THE EXERCISE —
Arrange the lines below as a Markdown table with the columns "Row" and "Line," numbering each row and omitting blank lines. Leave the pictures out of the table.

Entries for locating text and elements
◇ ◇ ◇ ◇ ◇
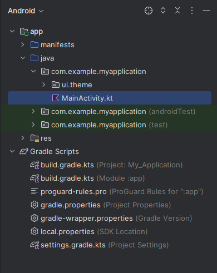
Task: Click the Select Opened File crosshair icon
Action: click(x=149, y=11)
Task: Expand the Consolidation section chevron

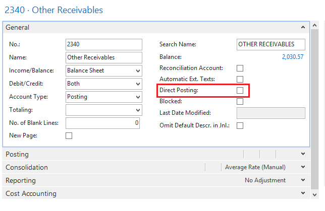Action: [303, 167]
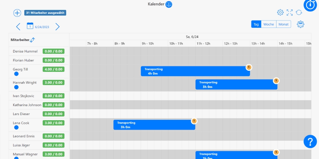Click the add new entry plus icon
The height and width of the screenshot is (159, 319).
coord(17,13)
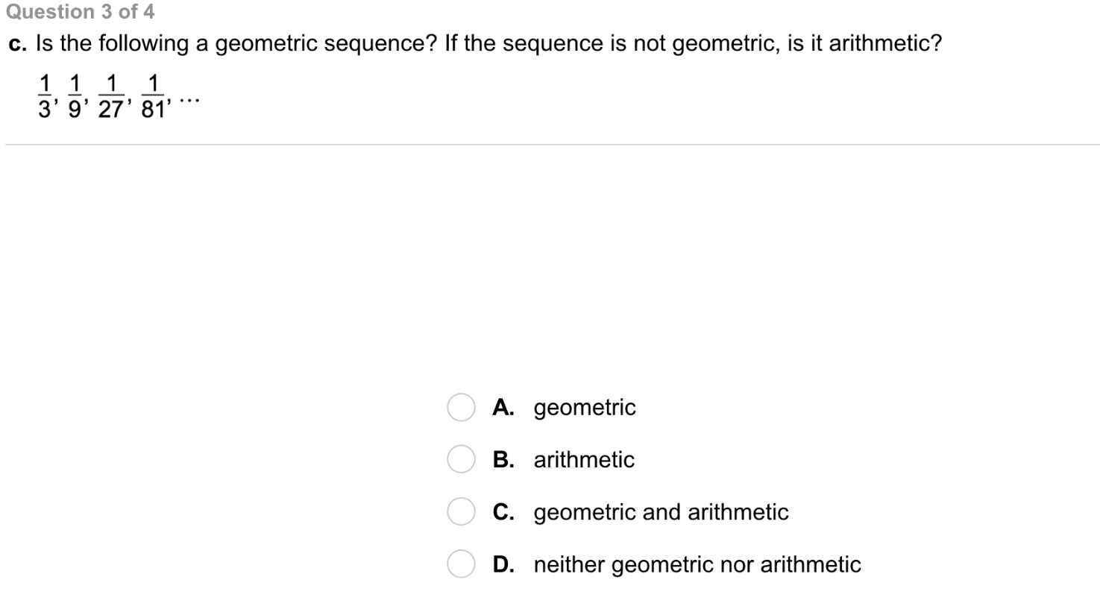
◇ ◇ ◇ ◇ ◇
WRITTEN RESPONSE —
| Row | Line |
|---|---|
| 1 | Task: Click the Select Opened File crosshair icon |
| 2 | Action: click(x=149, y=11) |
| 3 | Task: Expand the Consolidation section chevron |
| 4 | Action: [303, 167] |
| 5 | Click the add new entry plus icon |
| 6 | The height and width of the screenshot is (159, 319). |
| 7 | coord(17,13) |